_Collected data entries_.
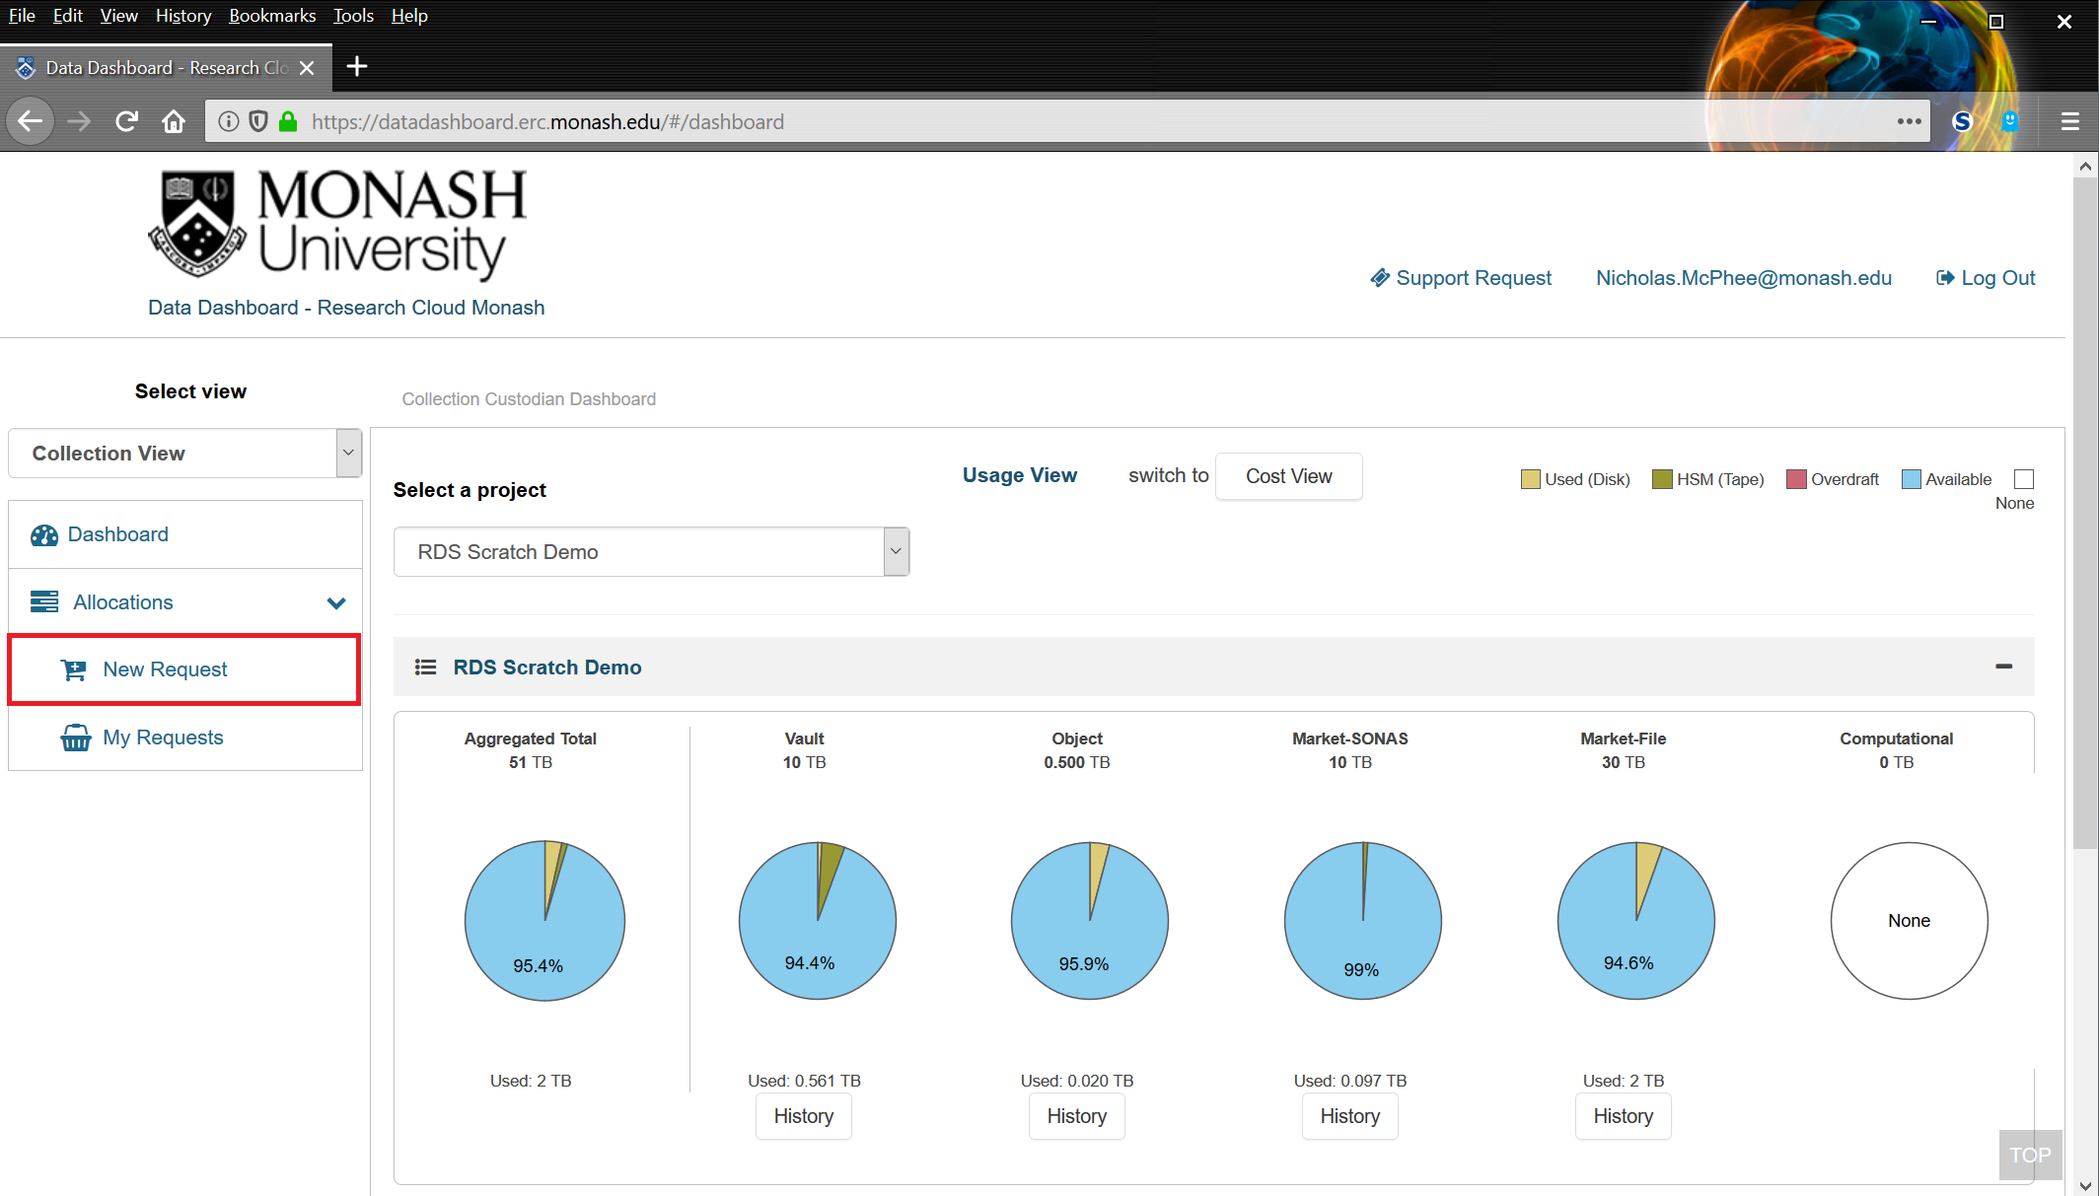Image resolution: width=2099 pixels, height=1196 pixels.
Task: Click the Dashboard gauge icon in sidebar
Action: (43, 535)
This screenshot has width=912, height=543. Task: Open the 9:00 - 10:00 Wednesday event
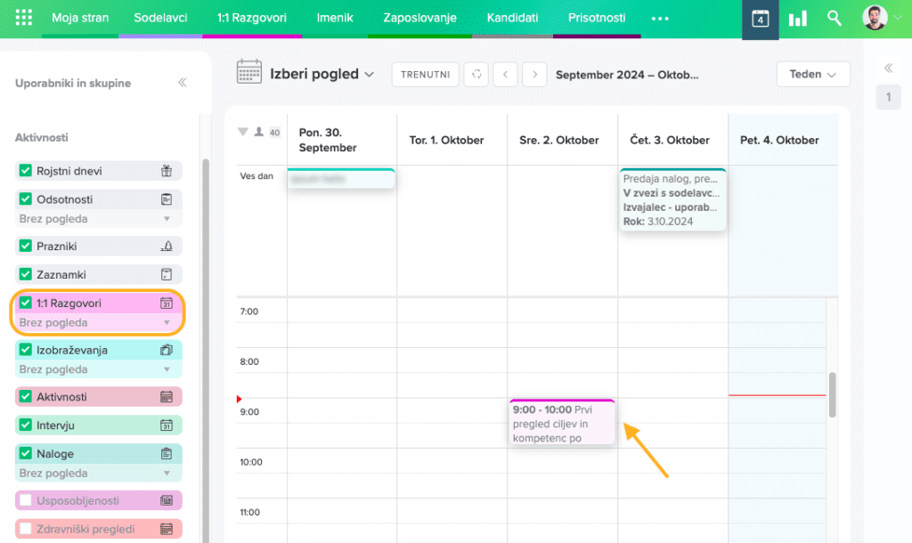(561, 424)
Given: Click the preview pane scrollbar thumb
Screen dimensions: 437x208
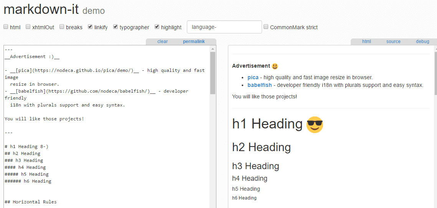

_SET PROBLEM_.
Lay out every line of the items above as a JSON list of strings, one string per line, without the blank lines. Leave the pictures out of the answer.

_TASK SOLUTION_.
[
  "Image resolution: width=2099 pixels, height=1196 pixels.",
  "Task: Click the Dashboard gauge icon in sidebar",
  "Action: (43, 535)",
  "This screenshot has width=912, height=543. Task: Open the 9:00 - 10:00 Wednesday event",
  "(561, 424)",
  "Given: Click the preview pane scrollbar thumb",
  "Screen dimensions: 437x208"
]